◆ **What you need to do**:
Leaving pictures aside, set down each line exactly, from the first line of the data to the line with "Privacy (383, 1783)", both included.

Screenshot grounding data:
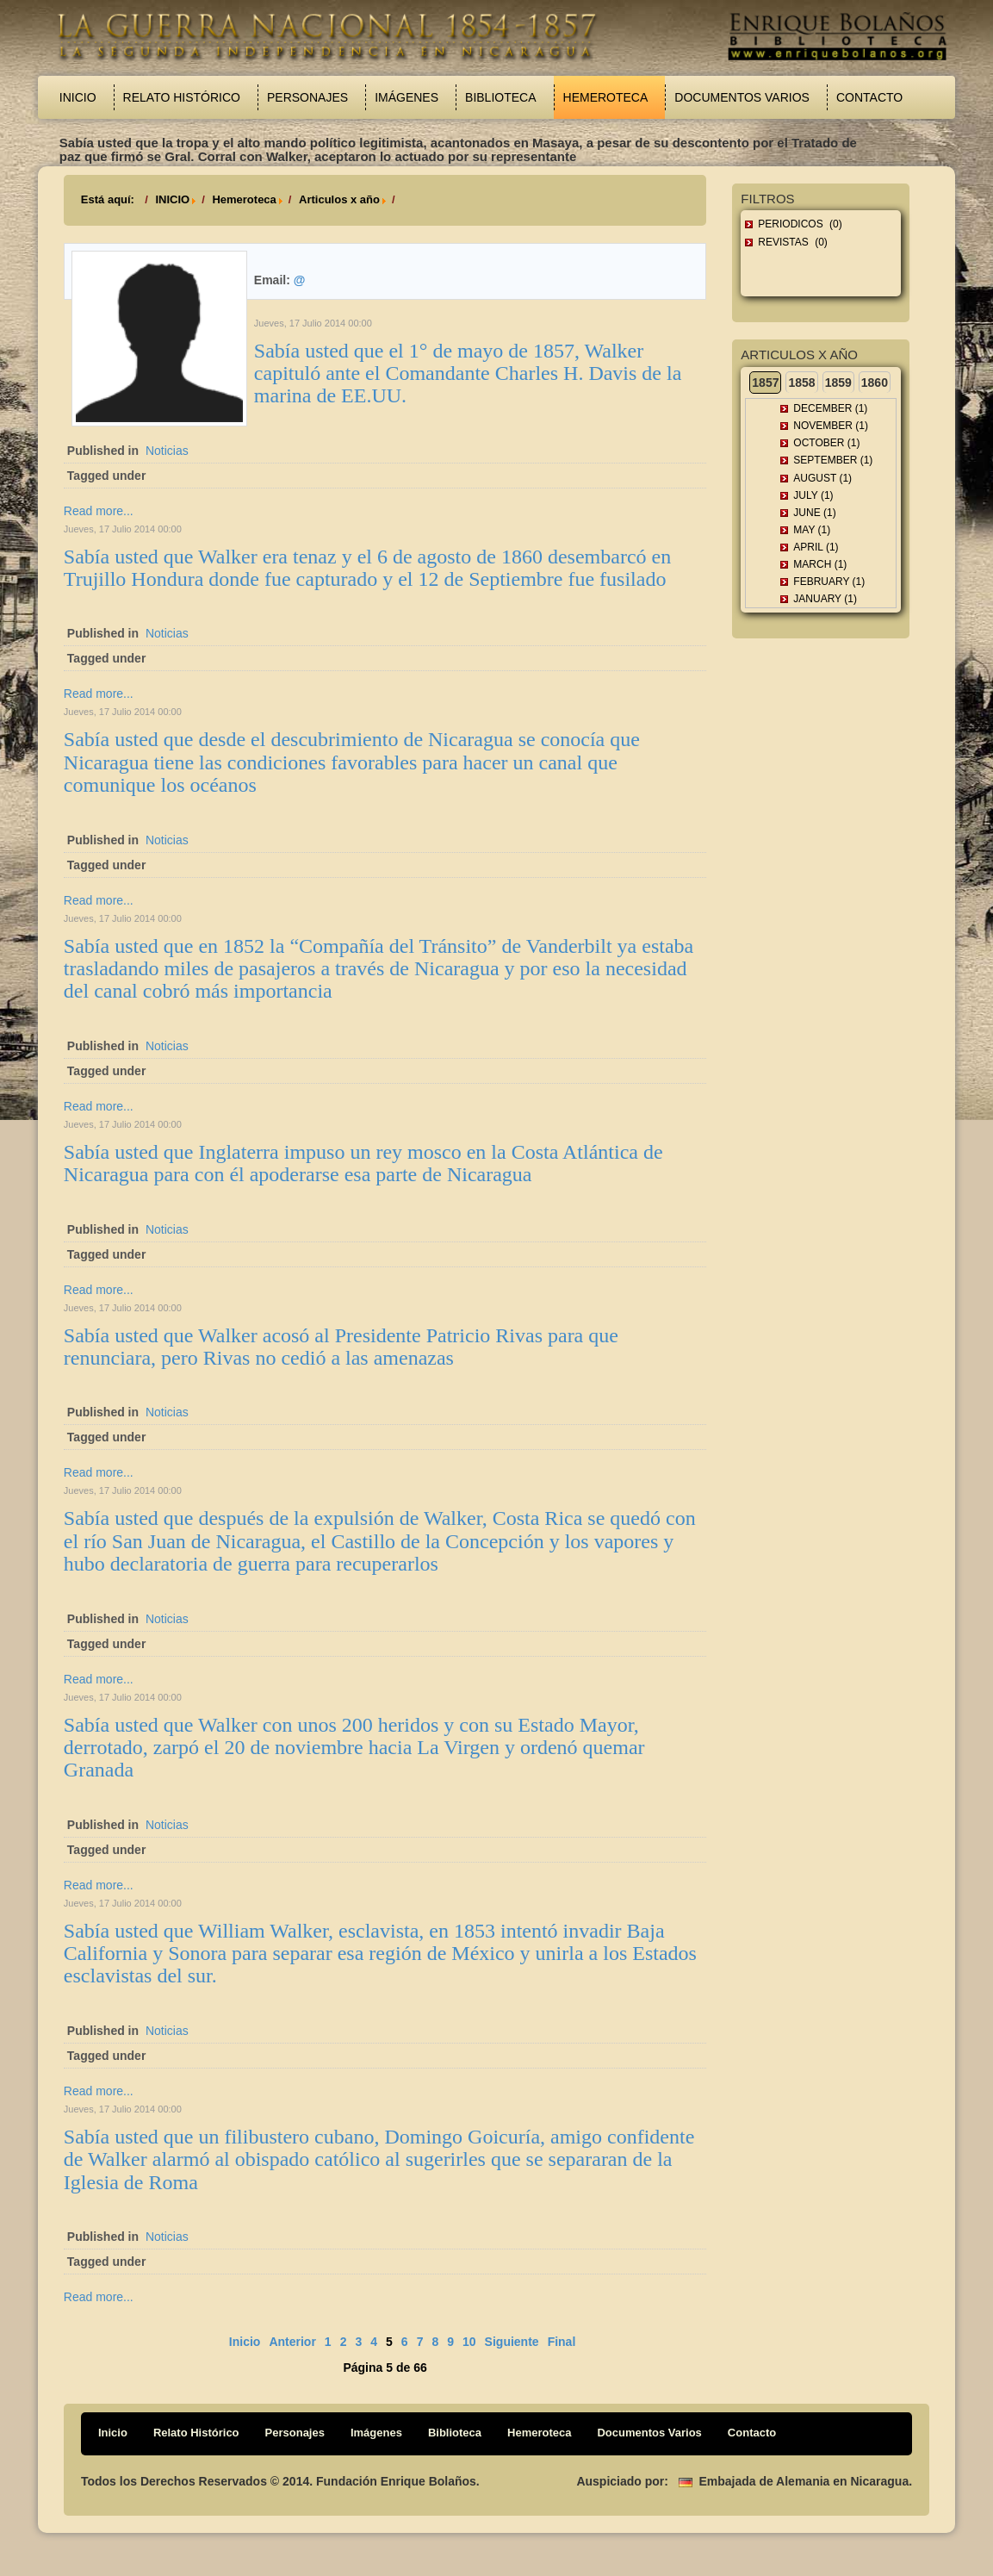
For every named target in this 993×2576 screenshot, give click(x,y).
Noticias (167, 450)
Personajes (307, 97)
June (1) (814, 513)
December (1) (830, 408)
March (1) (820, 564)
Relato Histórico (181, 97)
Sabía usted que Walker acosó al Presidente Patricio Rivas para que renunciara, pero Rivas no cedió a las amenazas (341, 1346)
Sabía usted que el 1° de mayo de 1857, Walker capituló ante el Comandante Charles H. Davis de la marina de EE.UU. (468, 373)
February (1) (829, 582)
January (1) (825, 599)
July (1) (813, 495)
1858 (801, 382)
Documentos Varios (742, 97)
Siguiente (512, 2342)
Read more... (98, 511)
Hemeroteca (606, 97)
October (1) (826, 443)
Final (562, 2342)
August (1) (822, 478)
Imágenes (406, 97)
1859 (838, 382)
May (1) (811, 530)
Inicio (77, 97)
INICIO (172, 199)
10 (469, 2342)
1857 (765, 382)
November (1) (830, 426)
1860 (874, 382)
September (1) (832, 460)
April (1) (815, 547)
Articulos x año (339, 199)
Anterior (292, 2342)
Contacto (869, 97)
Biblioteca (500, 97)
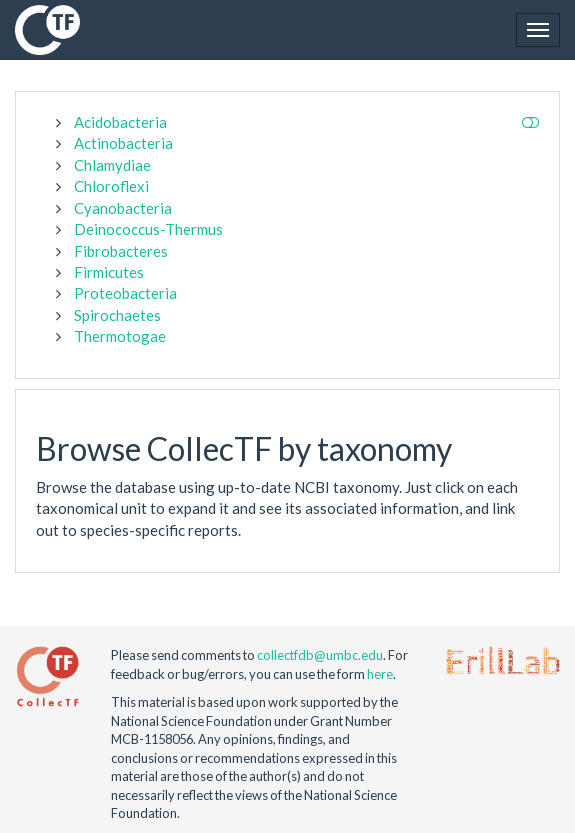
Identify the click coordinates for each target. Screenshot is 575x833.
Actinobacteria (123, 143)
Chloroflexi (111, 186)
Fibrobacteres (121, 251)
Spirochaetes (117, 315)
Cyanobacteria (123, 208)
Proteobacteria (125, 293)
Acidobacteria (120, 122)
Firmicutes (109, 272)
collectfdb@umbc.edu (320, 655)
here (380, 674)
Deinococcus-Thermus (148, 229)
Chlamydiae (112, 165)
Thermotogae (120, 336)
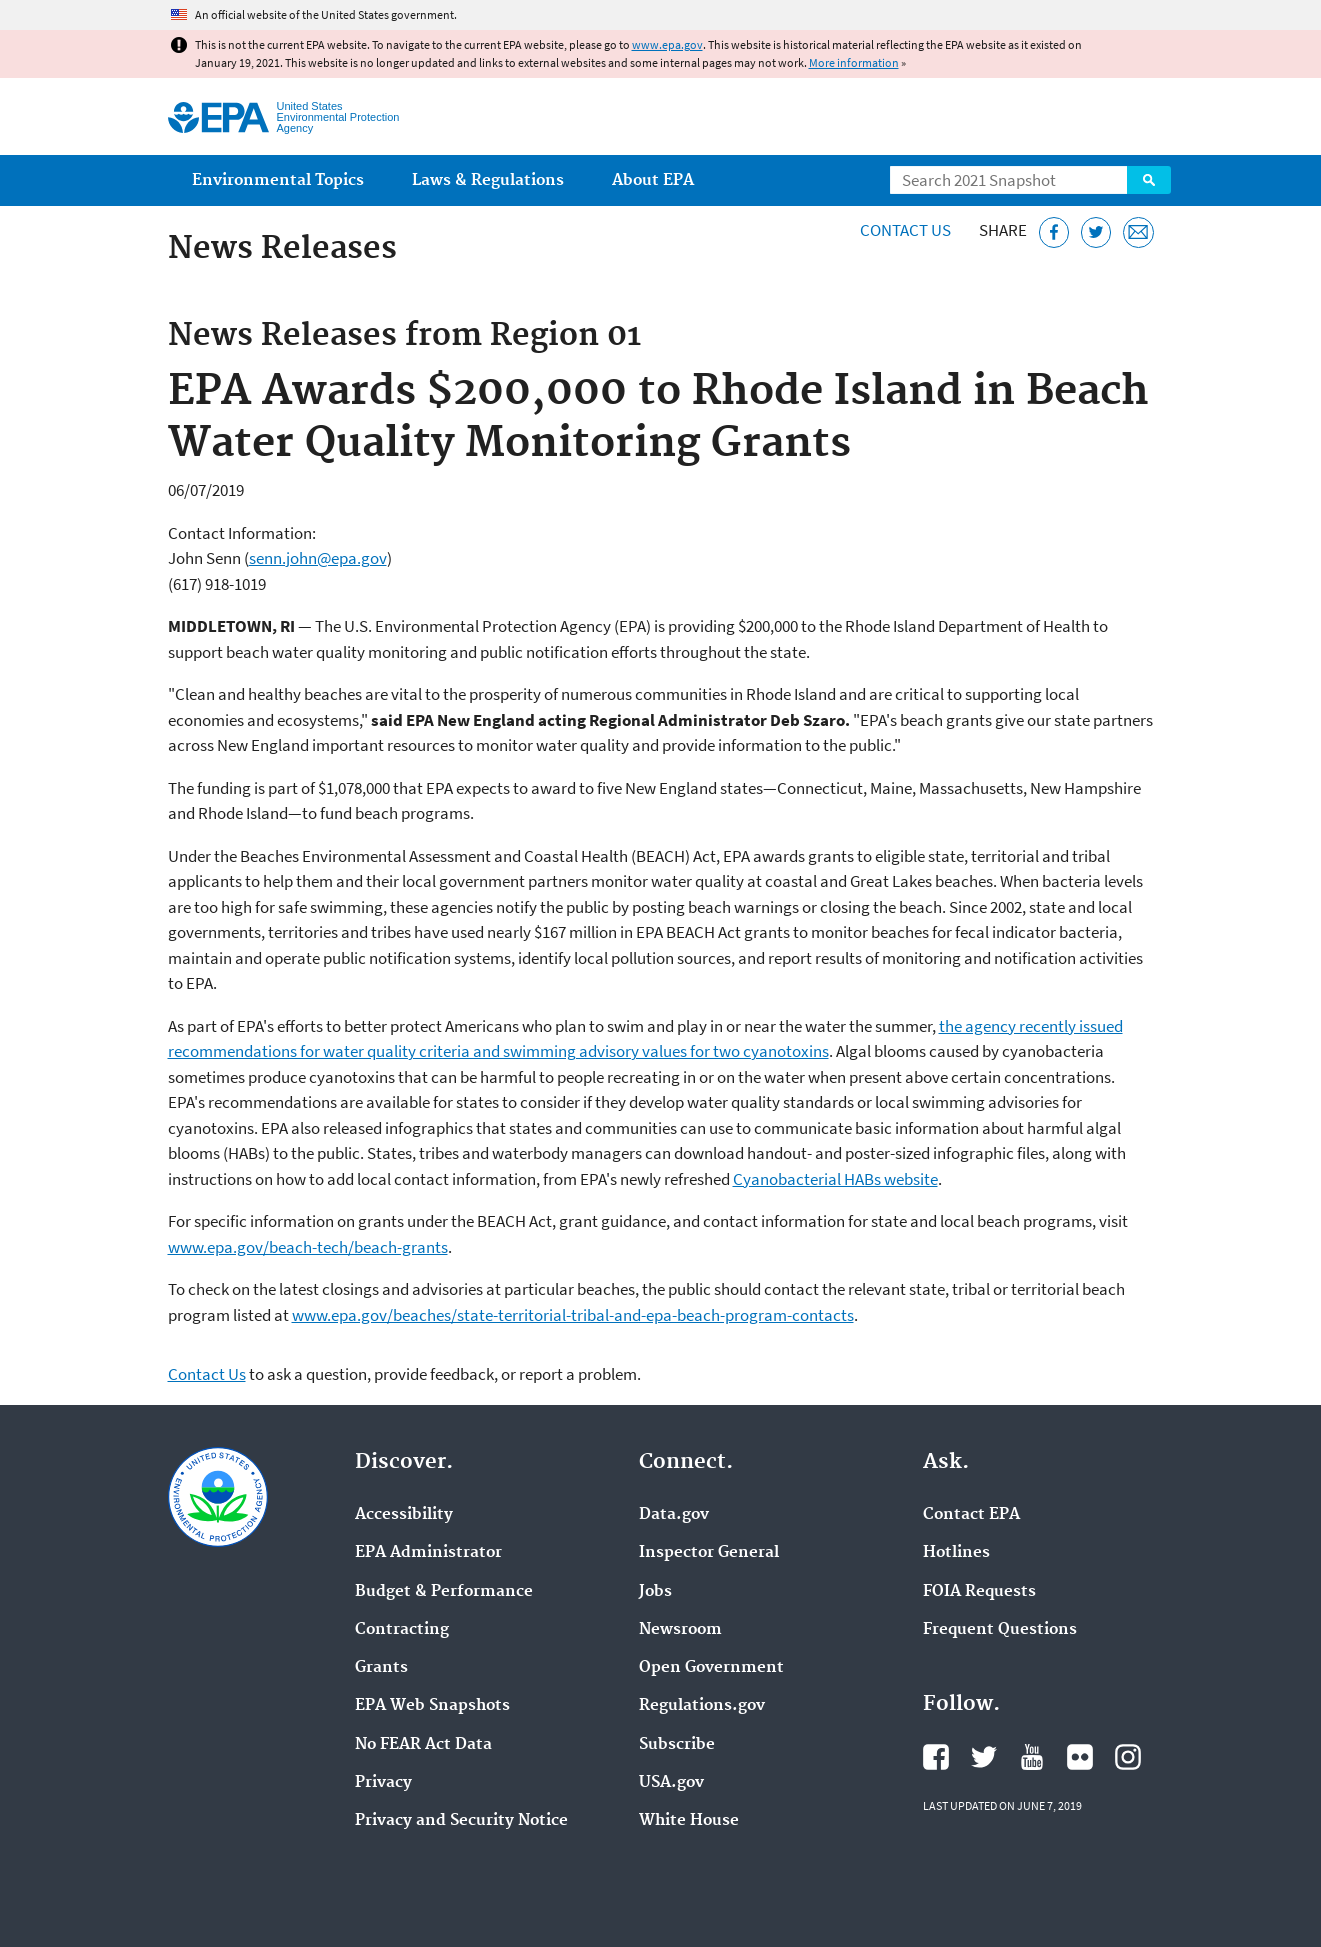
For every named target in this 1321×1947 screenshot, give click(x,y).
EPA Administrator (428, 1553)
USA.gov (671, 1783)
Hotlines (956, 1553)
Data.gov (674, 1515)
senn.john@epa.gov (318, 558)
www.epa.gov (667, 44)
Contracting (402, 1630)
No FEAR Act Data (423, 1745)
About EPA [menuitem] (653, 180)
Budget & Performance (444, 1592)
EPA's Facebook (936, 1757)
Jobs (655, 1592)
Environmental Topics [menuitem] (278, 180)
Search (1149, 180)
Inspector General (709, 1553)
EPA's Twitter (984, 1757)
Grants (381, 1668)
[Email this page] (1138, 232)
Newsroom (680, 1630)
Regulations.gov (702, 1706)
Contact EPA (971, 1515)
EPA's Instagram (1128, 1757)
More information (854, 62)
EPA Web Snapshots (432, 1706)
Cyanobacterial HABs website (835, 1179)
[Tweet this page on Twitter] (1096, 232)
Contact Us (905, 230)
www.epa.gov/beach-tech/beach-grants (308, 1247)
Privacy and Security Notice (461, 1821)
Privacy (383, 1783)
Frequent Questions (1000, 1630)
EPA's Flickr (1080, 1757)
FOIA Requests (979, 1592)
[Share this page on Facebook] (1054, 232)
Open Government (711, 1668)
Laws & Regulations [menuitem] (488, 180)
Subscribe (677, 1745)
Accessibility (404, 1515)
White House (689, 1821)
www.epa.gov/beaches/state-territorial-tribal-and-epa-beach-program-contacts (573, 1315)
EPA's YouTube (1032, 1757)
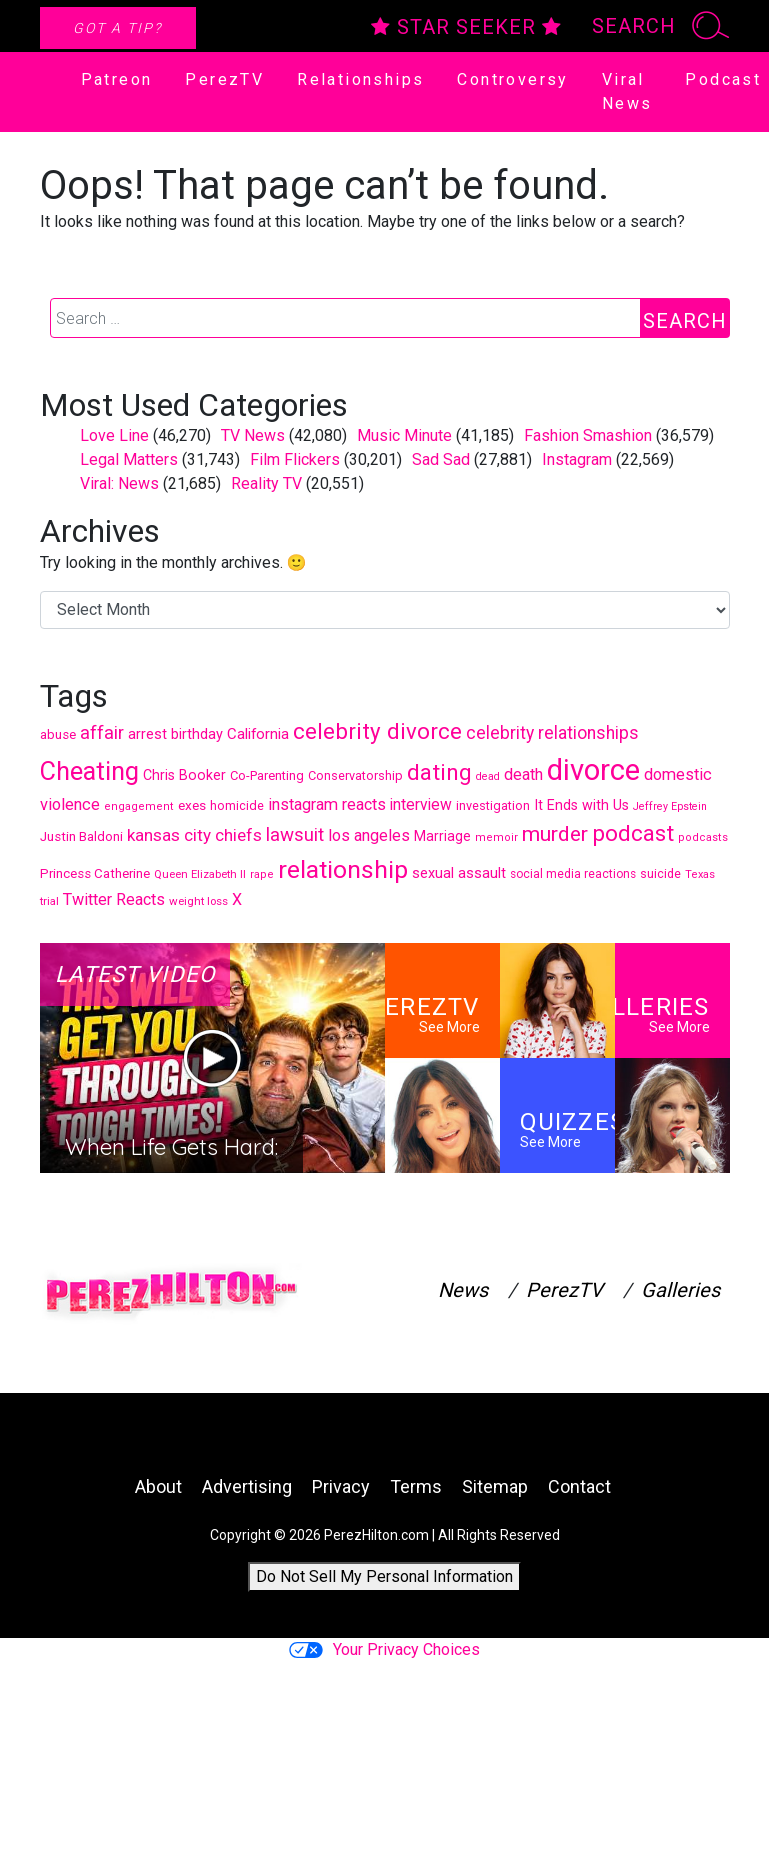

◆ **Completed task**:
For every named target in this 993×2576 screenshot, give click(x,y).
Noticias (167, 450)
Personajes (307, 97)
June (1) (814, 513)
December (1) (830, 408)
March (1) (820, 564)
Relato Histórico (181, 97)
Sabía usted que Walker acosó al Presidente Patricio Rivas para que renunciara, pero Rivas no cedió a las amenazas (341, 1346)
Sabía usted que el 1° de mayo de 1857, Walker capituló ante el Comandante Charles H. Davis de la marina de EE.UU. (468, 373)
February (1) (829, 582)
January (1) (825, 599)
July (1) (813, 495)
1858 (801, 382)
Documentos Varios (742, 97)
Siguiente (512, 2342)
Read more... (98, 511)
Hemeroteca (606, 97)
October (1) (826, 443)
Final (562, 2342)
August (1) (822, 478)
Imágenes (406, 97)
1859 (838, 382)
May (1) (811, 530)
Inicio (77, 97)
INICIO (172, 199)
10 (469, 2342)
1857 (765, 382)
November (1) (830, 426)
1860 (874, 382)
September (1) (832, 460)
April (1) (815, 547)
Articulos x año (339, 199)
Anterior (292, 2342)
Contacto (869, 97)
Biblioteca (500, 97)
Identify the click coordinates for each target. Screenshot is 575x833.
Actinobacteria (123, 143)
Chloroflexi (111, 186)
Fibrobacteres (121, 251)
Spirochaetes (117, 315)
Cyanobacteria (123, 208)
Proteobacteria (125, 293)
Acidobacteria (120, 122)
Firmicutes (109, 272)
collectfdb@umbc.edu (320, 655)
here (380, 674)
Deinococcus-Thermus (148, 229)
Chlamydiae (112, 165)
Thermotogae (120, 336)
For every named target in this 1321×1947 screenshot, give click(x,y).
EPA Administrator (428, 1553)
USA.gov (671, 1783)
Hotlines (956, 1553)
Data.gov (674, 1515)
senn.john@epa.gov (318, 558)
www.epa.gov (667, 44)
Contracting (402, 1630)
No FEAR Act Data (423, 1745)
About EPA [menuitem] (653, 180)
Budget & Performance (444, 1592)
EPA's Facebook (936, 1757)
Jobs (655, 1592)
Environmental Topics [menuitem] (278, 180)
Search (1149, 180)
Inspector General (709, 1553)
EPA's Twitter (984, 1757)
Grants (381, 1668)
[Email this page] (1138, 232)
Newsroom (680, 1630)
Regulations.gov (702, 1706)
Contact EPA (971, 1515)
EPA's Instagram (1128, 1757)
More information (854, 62)
EPA Web Snapshots (432, 1706)
Cyanobacterial HABs website (835, 1179)
[Tweet this page on Twitter] (1096, 232)
Contact Us (905, 230)
www.epa.gov/beach-tech/beach-grants (308, 1247)
Privacy and Security Notice (461, 1821)
Privacy (383, 1783)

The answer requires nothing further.